● GIVEN PROBLEM
Please identify every line in the listing below that contains the string "Instruction", and copy each such line. Case counts.

● DATA RECORDS
____________

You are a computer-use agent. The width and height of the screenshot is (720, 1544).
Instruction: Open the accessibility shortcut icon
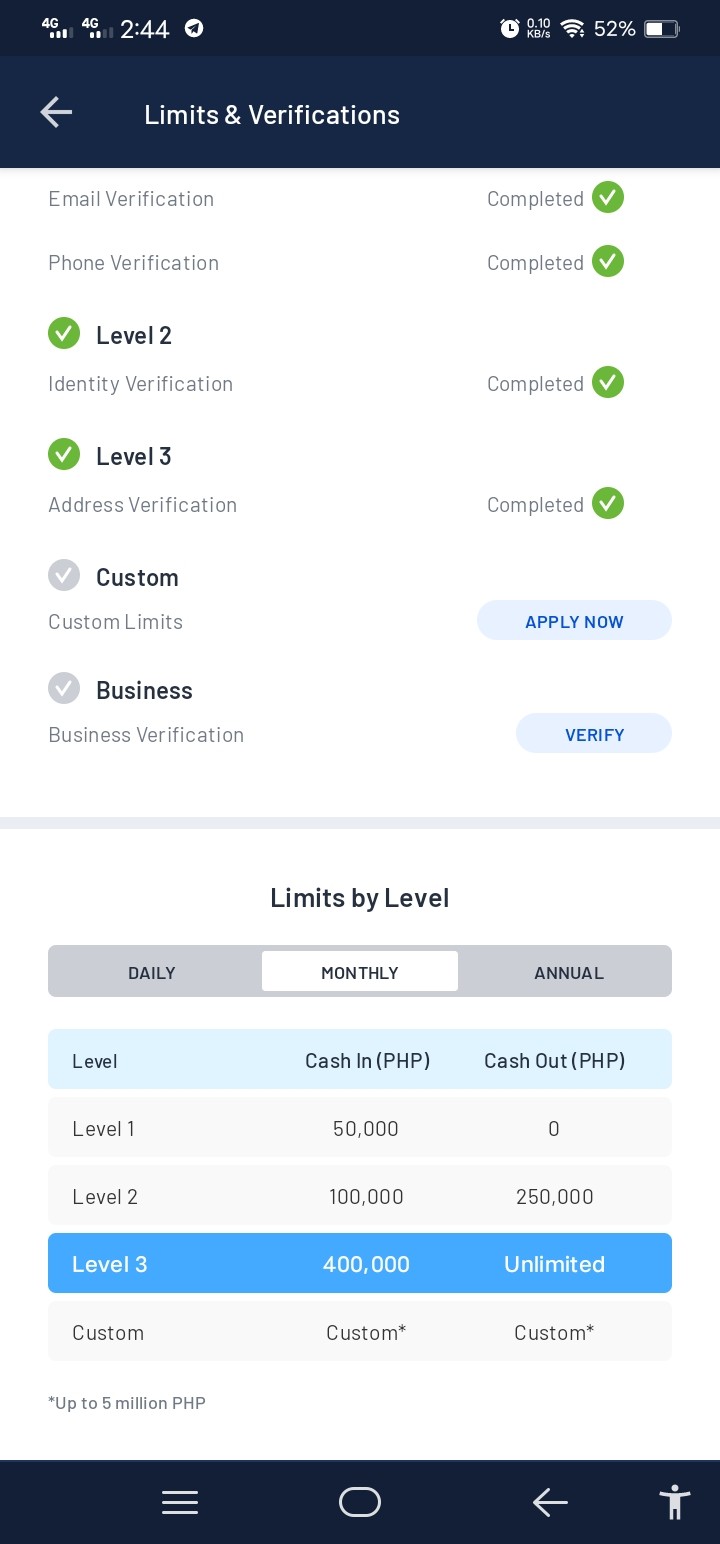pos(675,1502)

____________

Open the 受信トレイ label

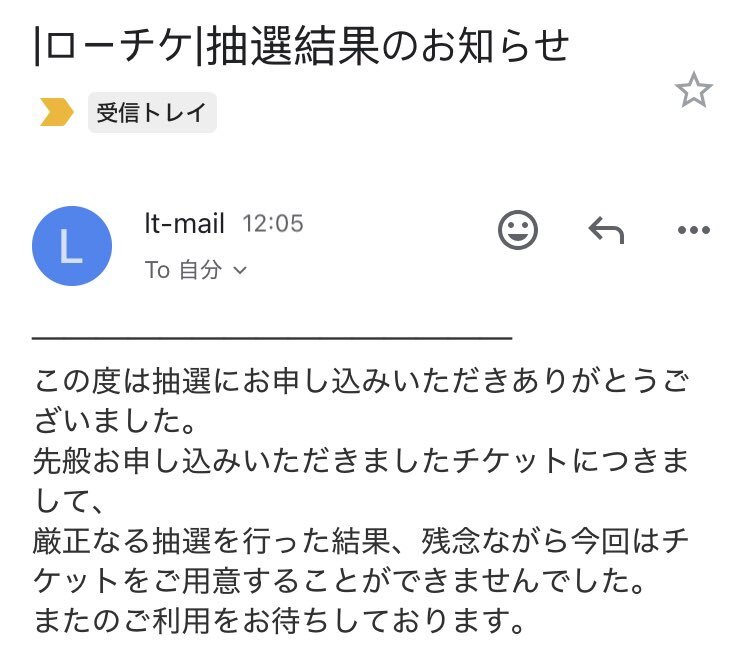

____________

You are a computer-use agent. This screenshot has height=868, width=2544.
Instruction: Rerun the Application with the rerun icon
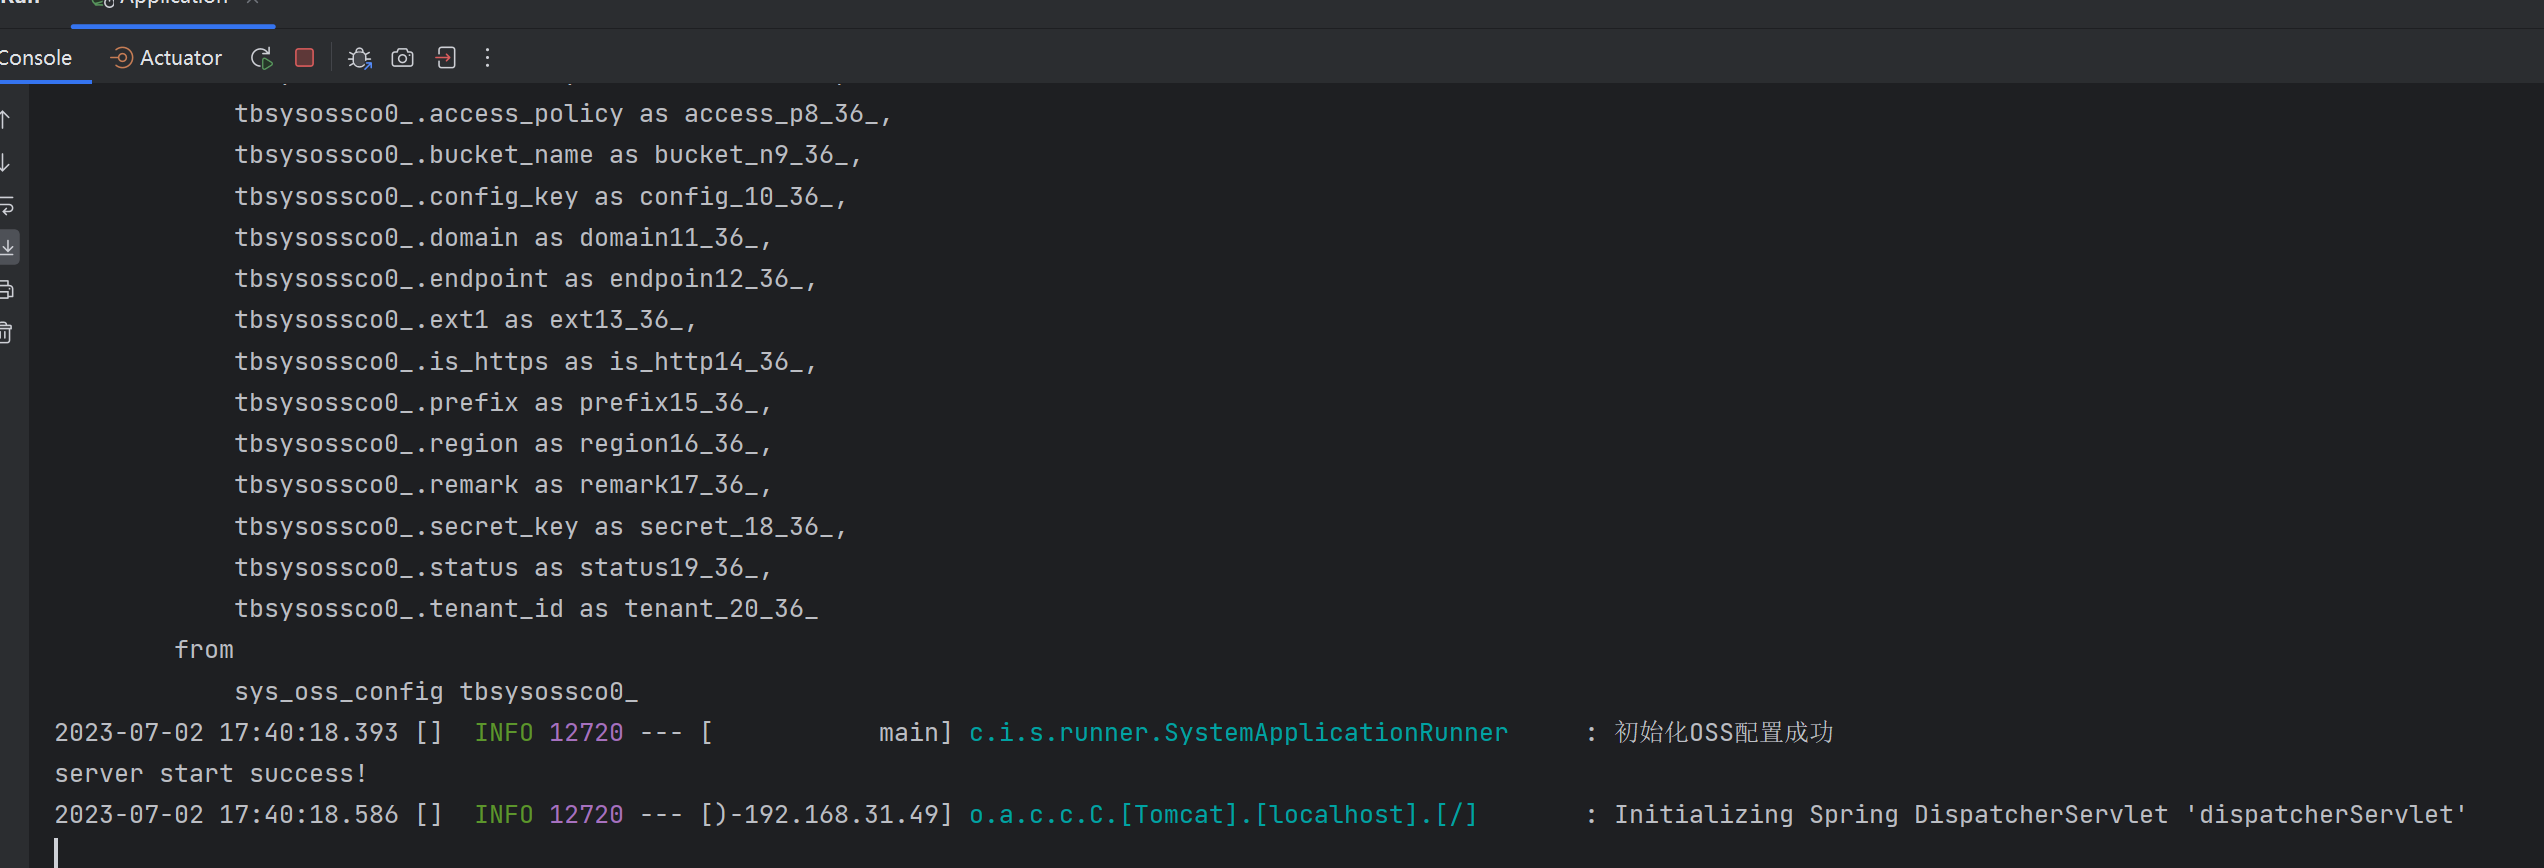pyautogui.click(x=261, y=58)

____________

● RESULT OF THE EXERCISE
Instruction: Open the accessibility shortcut icon
Instruction: Rerun the Application with the rerun icon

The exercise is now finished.